Мастер Бертольдо с первых дней профессиональным чутьём узрел в Микеланджело недюжинное природное дарование и поразительную одержимость, которая поначалу его даже настораживала. С таким напором и необузданной энергией он встретился впервые в жизни и загорелся мечтой вырастить из юнца настоящего скульптора, которому он мог бы спокойно передать свой немалый опыт.

Каждый день он давал ему новое задание, терпеливо поясняя, что рисунок — это не самоцель и что рисунок рисунку рознь.

— У художника он должен заполнить пространство по высоте и ширине, — поучал он. — У скульптора же главная задача в рисунке — воспроизвести трёхмерность пространства во всю его глубину.

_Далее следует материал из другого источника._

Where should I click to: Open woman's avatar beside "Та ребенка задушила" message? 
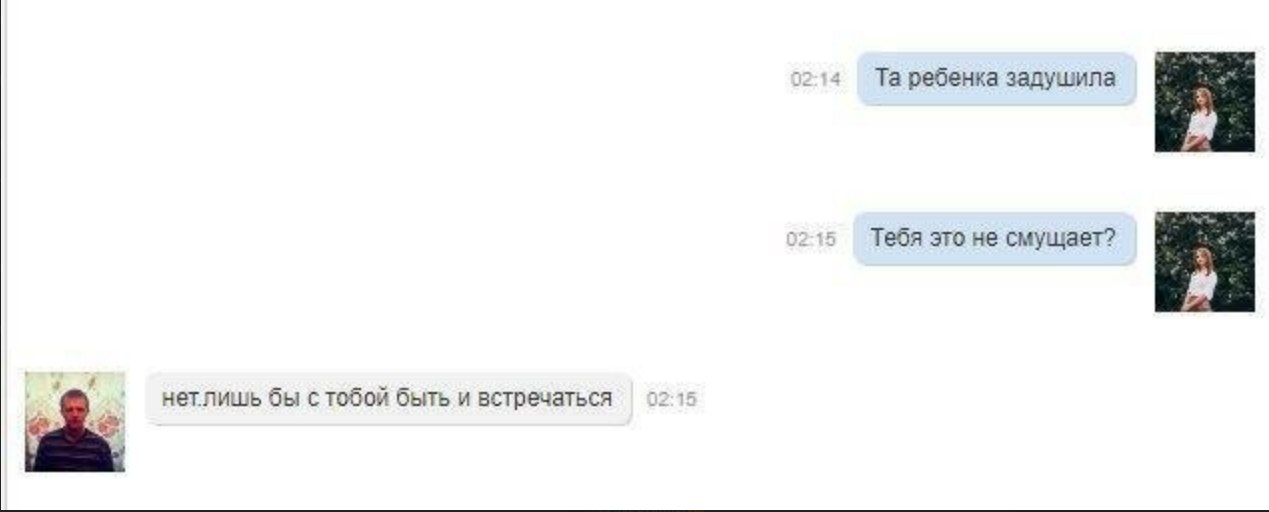[x=1204, y=102]
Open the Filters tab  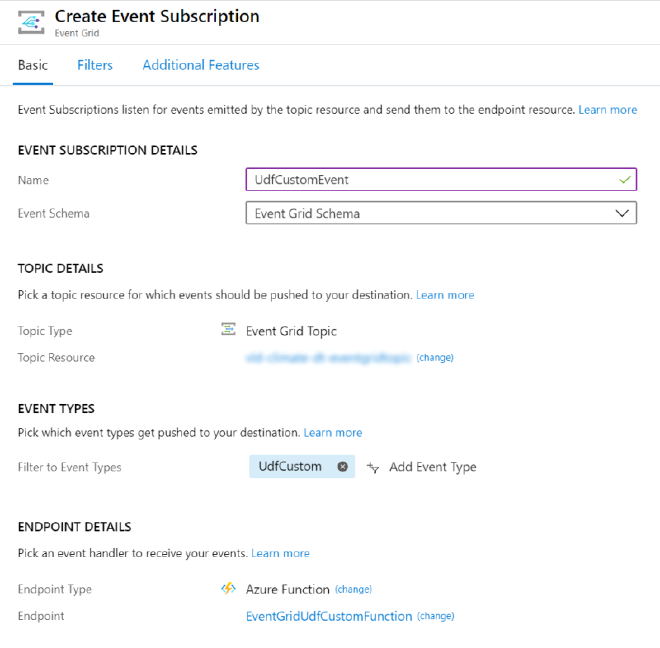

Наблюдая за работой Микеланджело над листом бумаги, Бертольдо с удивлением заметил, что ученик одинаково свободно пользуется при рисовании правой и левой рукой. Это было невероятно! Чтобы проверить своё открытие, он попросил Микеланджело обработать кусок травертина, сняв с него несколько слоев. Тот с готовностью взял в руки молоток с долотом и принялся за дело, обрабатывая камень ёлочкой, чему он научился у Тополино. Результат был тот же: юнец держал молоток, точно играючи, то в правой, то в левой руке. У других учеников Бертольдо такой аномалии не замечал. Он окончательно убедился в своих догадках о редкостном даровании ученика, выделяющем его из всех остальных ребят. При этом он вспомнил Леонардо да Винчи, который был прирождённым левшой и, при написании картины или делая пометки в рабочей тетради, всегда держал кисть и перо в левой руке, а правой пользовался только для рукопожатия.

* * *

С раннего утра Микеланджело бежал в сады Сан Марко, где до позднего вечера засиживался над работой. Домой он возвращался, когда все уже спали. Заботливая Лукреция оставляла пасынку ужин на кухне. Он любил эти ночные часы покоя, когда мог быть предоставлен самому себе наедине с одолевавшими его мыслями о своей дальнейшей судьбе и вечными сомнениями, терзавшими душу. За день он уставал от присутствия болтливых сверстников, вечно спорящих по ерунде, и только за нехитрым ужином в одиночку отходил от дневной суеты. Видимо, тогда появилось одно из первых его четверостиший, написанных на листе с рисунком лежащего на земле юноши:

Погас за горизонтом луч заката, И мир забылся беспробудным сном, Лишь я, простёртый на земле пластом, Рыдаю, а душа огнём объята (2).

Тема животворного огня не случайно промелькнула уже в первых его поэтических строках, ибо он в своей одержимости горел работой, считая обретение знаний и навыков в скульптуре самым главным для себя занятием, не думая больше ни о чём. Огненный пыл души сжигал в нём все житейские мелочи и неурядицы, подавляя свойственное юности вожделение.

Несмотря на старания, ему порой крепко доставалось от Бертольдо, который относился к его рисункам придирчиво, гораздо строже, чем к работе других учеников школы. Но он не обижался на старого мастера, понимая, что тот печётся о его же собственном благе. Однажды Бертольдо поручил ему отправиться на ближнюю загородную виллу Кареджи, чтобы снять рисунок с античного бюста фавна.

— На днях туда доставили этот бюст, найденный на Сицилии близ Сиракуз, — сказал мастер. — Видевшие его наши знатоки Фичино и Ландино относят его к пятому веку до Рождества Христова. Мне нужен добротный рисунок. Пока я сам не в силах туда добраться.